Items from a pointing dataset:
####################

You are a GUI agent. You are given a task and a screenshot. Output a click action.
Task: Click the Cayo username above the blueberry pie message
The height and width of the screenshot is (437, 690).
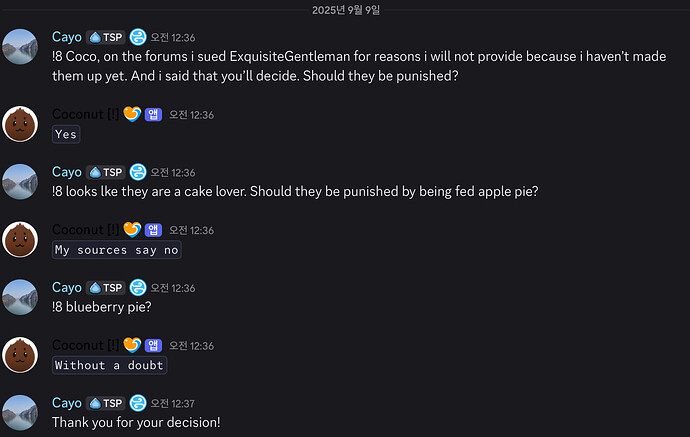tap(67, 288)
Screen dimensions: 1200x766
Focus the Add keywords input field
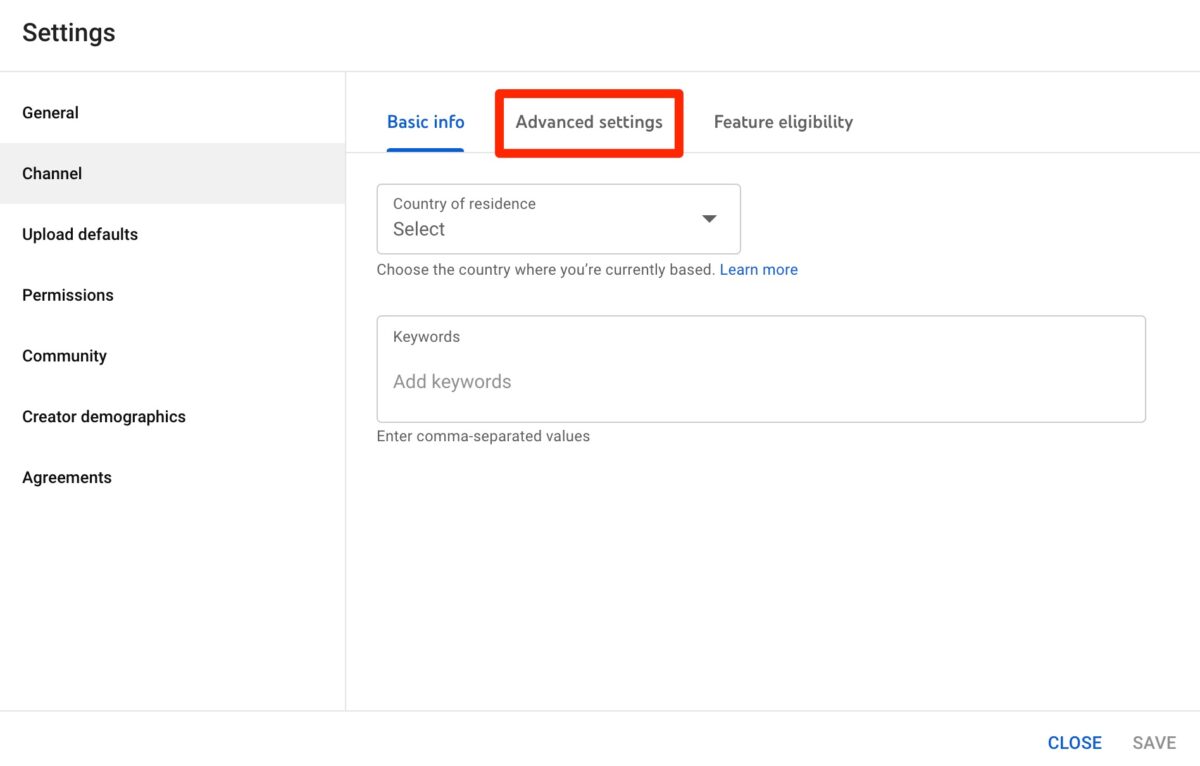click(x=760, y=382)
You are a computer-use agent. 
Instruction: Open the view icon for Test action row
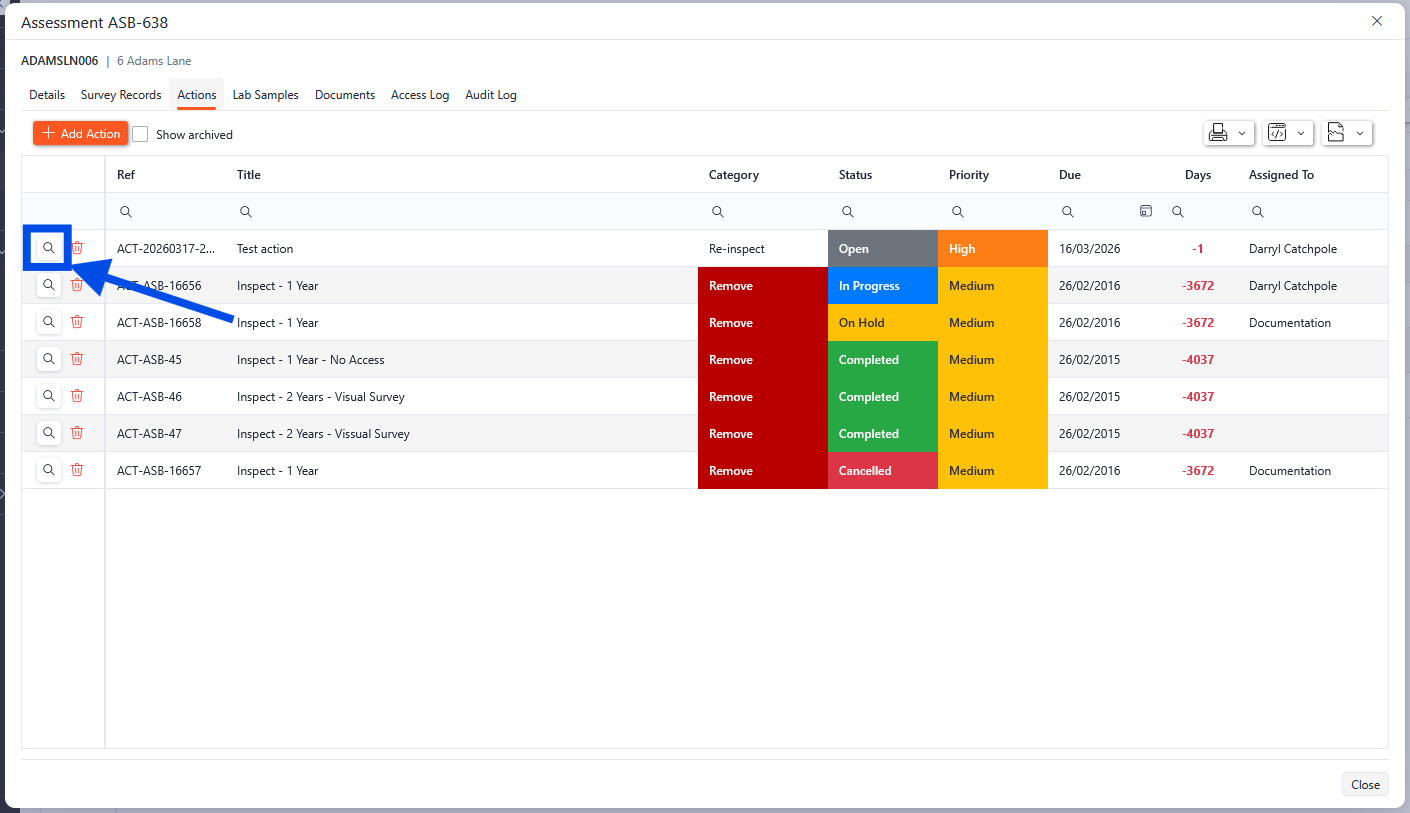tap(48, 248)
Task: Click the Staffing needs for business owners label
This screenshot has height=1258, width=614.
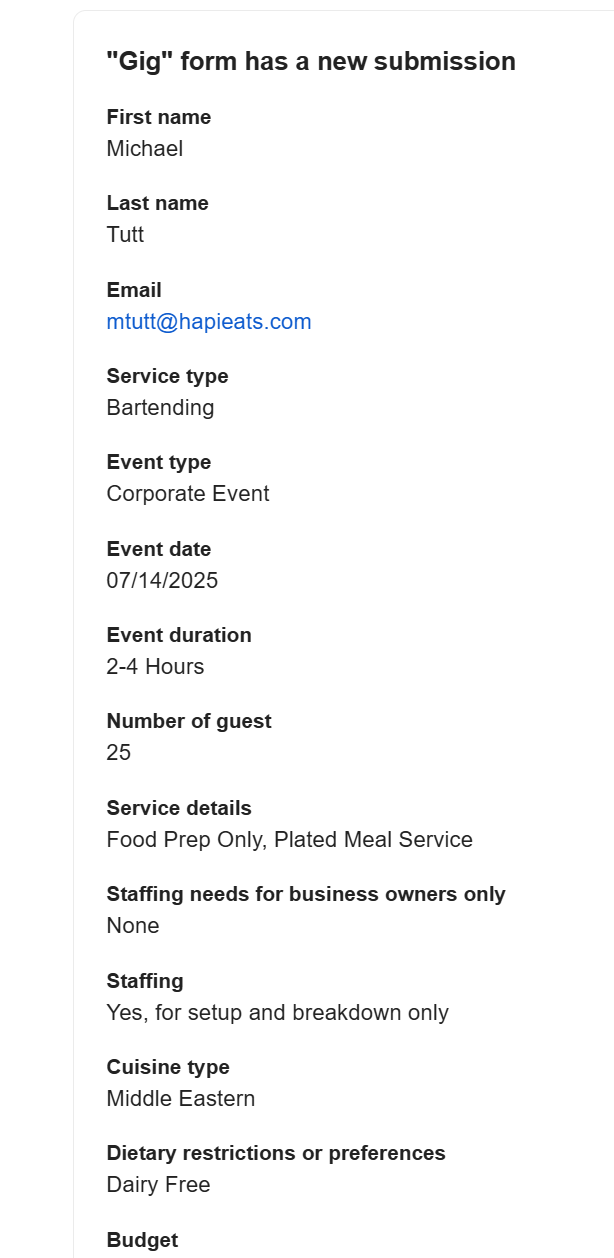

####################

» GIVEN INSTRUCTION: Reproduce every line of text in the items above word for word, and leave out the pictures.

» EXERCISE OUTPUT:
You are a GUI agent. You are given a task and a screenshot. Output a click action.
Task: Click the Cayo username above the blueberry pie message
The height and width of the screenshot is (437, 690).
tap(67, 288)
Screen dimensions: 1200x766
Focus the Add keywords input field
click(x=760, y=382)
You are a computer-use agent. 
Instruction: Open the view icon for Test action row
tap(48, 248)
Task: Click the Staffing needs for business owners label
This screenshot has height=1258, width=614.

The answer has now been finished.